From: Yonghong Song <yonghong.song@linux.dev>
To: Hou Tao <houtao@huaweicloud.com>,
Alexei Starovoitov <ast@kernel.org>,
kernel test robot <oliver.sang@intel.com>
Cc: oe-lkp@lists.linux.dev, lkp@intel.com,
linux-kernel@vger.kernel.org, bpf@vger.kernel.org,
"houtao1@huawei.com" <houtao1@huawei.com>
Subject: Re: [linus:master] [bpf] c930472552: WARNING:at_kernel/bpf/memalloc.c:#bpf_mem_alloc_init
Date: Tue, 7 Nov 2023 08:04:37 -0800 [thread overview]
Message-ID: <40ba7904-ade6-4a06-bb40-26b3853d0c0b@linux.dev> (raw)

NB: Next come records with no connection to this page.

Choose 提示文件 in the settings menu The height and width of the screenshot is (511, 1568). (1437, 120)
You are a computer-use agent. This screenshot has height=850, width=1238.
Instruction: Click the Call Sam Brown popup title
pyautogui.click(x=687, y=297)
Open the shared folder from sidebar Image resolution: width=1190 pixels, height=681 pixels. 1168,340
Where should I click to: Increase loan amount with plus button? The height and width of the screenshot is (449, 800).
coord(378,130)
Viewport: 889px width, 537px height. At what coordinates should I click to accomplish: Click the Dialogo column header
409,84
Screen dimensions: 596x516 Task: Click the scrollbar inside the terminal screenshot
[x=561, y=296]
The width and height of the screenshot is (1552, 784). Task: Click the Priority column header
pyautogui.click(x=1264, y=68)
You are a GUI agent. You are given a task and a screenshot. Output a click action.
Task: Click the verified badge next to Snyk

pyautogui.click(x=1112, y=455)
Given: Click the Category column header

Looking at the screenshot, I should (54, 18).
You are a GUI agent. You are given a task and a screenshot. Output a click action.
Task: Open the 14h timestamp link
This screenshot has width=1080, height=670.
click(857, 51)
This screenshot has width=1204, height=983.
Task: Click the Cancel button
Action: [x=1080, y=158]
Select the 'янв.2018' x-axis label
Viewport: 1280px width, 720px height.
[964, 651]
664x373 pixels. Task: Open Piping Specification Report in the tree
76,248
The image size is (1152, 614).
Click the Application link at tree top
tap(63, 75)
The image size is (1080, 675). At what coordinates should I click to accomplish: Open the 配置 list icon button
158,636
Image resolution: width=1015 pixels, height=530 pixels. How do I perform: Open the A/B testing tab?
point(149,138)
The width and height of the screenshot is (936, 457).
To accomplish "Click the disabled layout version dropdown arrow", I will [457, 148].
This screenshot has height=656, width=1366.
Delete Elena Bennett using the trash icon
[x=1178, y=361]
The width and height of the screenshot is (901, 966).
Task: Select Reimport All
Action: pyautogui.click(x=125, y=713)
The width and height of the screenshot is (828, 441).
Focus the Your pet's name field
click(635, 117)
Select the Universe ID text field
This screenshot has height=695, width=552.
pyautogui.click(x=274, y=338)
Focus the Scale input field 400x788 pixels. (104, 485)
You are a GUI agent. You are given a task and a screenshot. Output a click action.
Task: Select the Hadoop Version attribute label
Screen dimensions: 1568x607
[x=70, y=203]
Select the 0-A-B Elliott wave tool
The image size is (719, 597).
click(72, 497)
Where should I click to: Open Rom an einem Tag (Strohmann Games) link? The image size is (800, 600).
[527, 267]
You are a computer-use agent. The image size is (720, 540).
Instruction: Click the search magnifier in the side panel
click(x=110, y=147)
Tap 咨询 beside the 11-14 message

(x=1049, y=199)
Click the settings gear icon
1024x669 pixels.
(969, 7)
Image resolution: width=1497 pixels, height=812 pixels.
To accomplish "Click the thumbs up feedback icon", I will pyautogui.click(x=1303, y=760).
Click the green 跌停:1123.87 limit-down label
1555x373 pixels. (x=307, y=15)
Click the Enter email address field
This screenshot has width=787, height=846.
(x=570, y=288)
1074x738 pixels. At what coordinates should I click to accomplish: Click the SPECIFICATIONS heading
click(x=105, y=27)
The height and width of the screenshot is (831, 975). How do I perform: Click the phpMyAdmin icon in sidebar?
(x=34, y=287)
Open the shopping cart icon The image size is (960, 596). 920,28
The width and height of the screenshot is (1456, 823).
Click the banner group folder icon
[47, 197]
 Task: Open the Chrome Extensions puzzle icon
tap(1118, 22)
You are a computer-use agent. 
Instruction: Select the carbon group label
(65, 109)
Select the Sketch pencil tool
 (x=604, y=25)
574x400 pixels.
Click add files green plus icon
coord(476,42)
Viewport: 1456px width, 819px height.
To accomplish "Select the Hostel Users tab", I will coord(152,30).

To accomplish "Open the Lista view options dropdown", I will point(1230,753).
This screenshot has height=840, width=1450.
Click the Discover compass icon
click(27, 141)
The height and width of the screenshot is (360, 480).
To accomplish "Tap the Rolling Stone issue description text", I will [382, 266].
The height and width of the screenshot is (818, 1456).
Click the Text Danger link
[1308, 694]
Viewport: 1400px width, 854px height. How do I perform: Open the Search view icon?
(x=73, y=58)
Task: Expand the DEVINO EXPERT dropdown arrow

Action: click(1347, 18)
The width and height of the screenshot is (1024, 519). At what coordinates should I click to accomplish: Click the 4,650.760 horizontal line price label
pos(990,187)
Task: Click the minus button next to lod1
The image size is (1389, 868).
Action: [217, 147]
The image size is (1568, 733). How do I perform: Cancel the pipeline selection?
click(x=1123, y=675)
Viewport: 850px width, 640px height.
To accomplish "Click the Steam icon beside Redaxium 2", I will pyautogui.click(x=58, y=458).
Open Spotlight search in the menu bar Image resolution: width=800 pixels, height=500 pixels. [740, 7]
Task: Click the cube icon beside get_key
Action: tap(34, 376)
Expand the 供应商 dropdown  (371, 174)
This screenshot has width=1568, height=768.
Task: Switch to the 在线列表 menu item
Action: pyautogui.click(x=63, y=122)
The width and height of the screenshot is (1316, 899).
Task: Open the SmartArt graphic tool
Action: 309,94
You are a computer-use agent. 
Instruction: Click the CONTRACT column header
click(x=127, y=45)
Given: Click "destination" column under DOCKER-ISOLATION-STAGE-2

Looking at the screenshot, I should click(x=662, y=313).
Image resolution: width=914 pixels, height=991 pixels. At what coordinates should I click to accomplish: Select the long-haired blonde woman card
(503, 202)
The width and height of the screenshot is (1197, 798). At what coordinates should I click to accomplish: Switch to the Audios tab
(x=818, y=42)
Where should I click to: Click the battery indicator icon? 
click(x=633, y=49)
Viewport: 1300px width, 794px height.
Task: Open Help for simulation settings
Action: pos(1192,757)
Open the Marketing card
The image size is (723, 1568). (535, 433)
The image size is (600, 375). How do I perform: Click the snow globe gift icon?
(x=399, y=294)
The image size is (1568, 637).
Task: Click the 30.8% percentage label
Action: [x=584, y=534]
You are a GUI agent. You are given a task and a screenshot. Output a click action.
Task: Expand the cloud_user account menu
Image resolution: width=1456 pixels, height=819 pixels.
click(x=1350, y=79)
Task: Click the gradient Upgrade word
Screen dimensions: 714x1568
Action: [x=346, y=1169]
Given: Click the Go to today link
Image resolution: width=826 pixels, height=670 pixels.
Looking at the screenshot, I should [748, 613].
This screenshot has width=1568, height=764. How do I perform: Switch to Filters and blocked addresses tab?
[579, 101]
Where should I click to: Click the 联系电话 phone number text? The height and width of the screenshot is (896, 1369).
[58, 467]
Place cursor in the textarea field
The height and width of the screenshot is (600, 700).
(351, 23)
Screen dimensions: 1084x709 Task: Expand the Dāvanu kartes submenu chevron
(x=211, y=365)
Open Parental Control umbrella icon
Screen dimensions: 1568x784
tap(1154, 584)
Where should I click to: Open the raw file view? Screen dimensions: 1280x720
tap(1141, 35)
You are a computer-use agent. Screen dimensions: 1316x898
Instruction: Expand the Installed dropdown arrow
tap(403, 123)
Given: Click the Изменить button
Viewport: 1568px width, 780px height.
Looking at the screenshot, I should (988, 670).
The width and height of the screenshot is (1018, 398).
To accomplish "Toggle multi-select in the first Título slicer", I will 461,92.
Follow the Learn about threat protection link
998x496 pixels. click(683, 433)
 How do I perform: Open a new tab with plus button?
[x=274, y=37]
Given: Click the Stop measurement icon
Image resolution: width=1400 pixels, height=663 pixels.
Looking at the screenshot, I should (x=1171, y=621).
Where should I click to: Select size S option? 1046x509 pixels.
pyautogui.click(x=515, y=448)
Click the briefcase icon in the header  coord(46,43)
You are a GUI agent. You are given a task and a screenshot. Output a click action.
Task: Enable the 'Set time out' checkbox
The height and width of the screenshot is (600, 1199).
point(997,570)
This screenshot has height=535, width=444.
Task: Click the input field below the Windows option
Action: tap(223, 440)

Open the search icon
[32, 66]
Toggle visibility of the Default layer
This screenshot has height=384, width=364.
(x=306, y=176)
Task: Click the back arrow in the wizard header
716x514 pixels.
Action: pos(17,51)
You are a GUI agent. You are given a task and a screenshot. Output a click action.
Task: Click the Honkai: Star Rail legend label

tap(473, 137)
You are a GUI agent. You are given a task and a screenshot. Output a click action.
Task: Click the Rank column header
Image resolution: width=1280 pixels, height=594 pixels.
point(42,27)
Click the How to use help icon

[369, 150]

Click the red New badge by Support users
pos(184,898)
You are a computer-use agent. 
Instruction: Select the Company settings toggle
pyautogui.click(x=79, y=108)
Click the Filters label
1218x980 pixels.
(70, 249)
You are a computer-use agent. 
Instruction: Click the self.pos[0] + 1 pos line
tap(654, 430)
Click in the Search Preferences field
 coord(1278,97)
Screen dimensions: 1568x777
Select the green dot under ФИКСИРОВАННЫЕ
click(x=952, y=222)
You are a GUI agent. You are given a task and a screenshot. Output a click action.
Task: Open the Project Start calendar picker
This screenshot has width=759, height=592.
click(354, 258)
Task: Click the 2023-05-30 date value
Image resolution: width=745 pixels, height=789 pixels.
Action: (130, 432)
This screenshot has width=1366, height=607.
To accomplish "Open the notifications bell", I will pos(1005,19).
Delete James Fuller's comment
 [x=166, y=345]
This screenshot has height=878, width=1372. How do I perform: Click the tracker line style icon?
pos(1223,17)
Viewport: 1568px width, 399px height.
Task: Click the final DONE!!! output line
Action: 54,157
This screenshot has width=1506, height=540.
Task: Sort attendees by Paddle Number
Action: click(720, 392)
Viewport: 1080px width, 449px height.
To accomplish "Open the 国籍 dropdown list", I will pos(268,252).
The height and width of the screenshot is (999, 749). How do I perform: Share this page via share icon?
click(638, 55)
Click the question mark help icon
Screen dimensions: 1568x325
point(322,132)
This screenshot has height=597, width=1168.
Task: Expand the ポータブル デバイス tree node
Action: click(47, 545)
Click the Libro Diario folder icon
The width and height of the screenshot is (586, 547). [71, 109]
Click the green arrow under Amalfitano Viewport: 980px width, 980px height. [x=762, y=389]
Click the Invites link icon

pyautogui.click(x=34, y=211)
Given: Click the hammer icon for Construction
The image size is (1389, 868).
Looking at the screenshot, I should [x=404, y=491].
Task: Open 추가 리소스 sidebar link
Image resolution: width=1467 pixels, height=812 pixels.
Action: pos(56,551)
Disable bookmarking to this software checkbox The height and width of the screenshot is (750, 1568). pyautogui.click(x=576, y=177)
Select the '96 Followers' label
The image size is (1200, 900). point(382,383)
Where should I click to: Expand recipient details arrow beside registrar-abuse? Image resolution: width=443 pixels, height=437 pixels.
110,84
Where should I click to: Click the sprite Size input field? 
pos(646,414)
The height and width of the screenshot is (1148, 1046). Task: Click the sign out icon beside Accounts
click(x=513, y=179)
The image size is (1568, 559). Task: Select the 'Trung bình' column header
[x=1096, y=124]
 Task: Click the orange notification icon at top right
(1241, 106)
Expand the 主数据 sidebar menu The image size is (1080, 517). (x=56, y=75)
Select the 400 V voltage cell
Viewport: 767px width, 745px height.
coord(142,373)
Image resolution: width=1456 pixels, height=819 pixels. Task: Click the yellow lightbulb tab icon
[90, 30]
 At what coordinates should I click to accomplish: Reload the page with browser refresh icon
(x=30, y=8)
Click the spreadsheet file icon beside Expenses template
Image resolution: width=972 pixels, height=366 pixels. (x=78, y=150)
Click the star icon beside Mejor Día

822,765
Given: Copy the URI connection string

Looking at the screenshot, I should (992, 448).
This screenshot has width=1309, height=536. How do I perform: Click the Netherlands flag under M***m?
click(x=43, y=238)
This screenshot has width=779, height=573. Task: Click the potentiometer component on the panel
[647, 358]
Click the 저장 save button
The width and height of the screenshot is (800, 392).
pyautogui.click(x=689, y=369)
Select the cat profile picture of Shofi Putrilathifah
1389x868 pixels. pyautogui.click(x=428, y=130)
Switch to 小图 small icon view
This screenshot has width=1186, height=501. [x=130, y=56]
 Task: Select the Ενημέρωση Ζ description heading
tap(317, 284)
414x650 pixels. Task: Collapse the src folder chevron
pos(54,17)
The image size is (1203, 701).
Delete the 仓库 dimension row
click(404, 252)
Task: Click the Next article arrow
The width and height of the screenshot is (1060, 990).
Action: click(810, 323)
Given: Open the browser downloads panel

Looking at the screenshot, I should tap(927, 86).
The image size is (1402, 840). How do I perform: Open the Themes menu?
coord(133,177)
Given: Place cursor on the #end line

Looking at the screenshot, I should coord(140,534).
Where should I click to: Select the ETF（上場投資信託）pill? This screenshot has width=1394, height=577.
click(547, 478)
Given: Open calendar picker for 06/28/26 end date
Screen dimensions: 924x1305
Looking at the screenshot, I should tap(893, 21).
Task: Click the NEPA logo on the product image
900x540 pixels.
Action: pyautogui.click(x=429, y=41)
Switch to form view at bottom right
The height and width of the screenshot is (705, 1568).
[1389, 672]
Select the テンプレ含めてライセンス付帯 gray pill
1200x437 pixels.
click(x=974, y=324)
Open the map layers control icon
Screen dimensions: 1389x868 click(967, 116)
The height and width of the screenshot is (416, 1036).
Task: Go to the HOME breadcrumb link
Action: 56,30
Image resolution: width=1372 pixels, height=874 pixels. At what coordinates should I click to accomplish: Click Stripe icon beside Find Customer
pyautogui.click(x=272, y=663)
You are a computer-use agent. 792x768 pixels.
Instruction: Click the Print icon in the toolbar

In-Reply-To: <f413cce7-db58-fd5c-63b9-5dfc5876c1aa@huaweicloud.com>
On 11/7/23 2:43 AM, Hou Tao wrote:
> Hi,
>
> On 11/4/2023 12:49 AM, Yonghong Song wrote:
>> On 11/2/23 11:54 PM, Hou Tao wrote:
>>> Hi,
>>>
>>> On 11/3/2023 12:08 AM, Yonghong Song wrote:
>>>> On 11/2/23 6:40 AM, Hou Tao wrote:
>>>>> Hi Alexei,
>>>>>
>>>>> On 10/31/2023 4:01 PM, Hou Tao wrote:
>>>>>> Hi,
>>>>>>
>>>>>> On 10/30/2023 10:11 PM, kernel test robot wrote:
>>>>>>> hi, Hou Tao,
>>>>>>>
>>>>>>> we noticed a WARN_ONCE added in this commit was hit in our tests.
>>>>>>> FYI.
>>>>>>>
>>>>>>>
> SNIP
>>>>> I see what has happened. The problem is twofold:
>>>>> (1) The object_size of kmalloc-cg-96 is adjust from 96 to 128 due to
>>>>> slab merge in __kmem_cache_alias(). For SLAB, SLAB_HWCACHE_ALIGN is
>>>>> enabled by default for kmalloc slab, so align is 64 and size is 128
>>>>> for
>>>>> kmalloc-cg-96. So when unit_alloc() does kmalloc_node(96,
>>>>> __GFP_ACCOUNT,
>>>>> node), ksize() will return 128 instead of 96 for the returned pointer.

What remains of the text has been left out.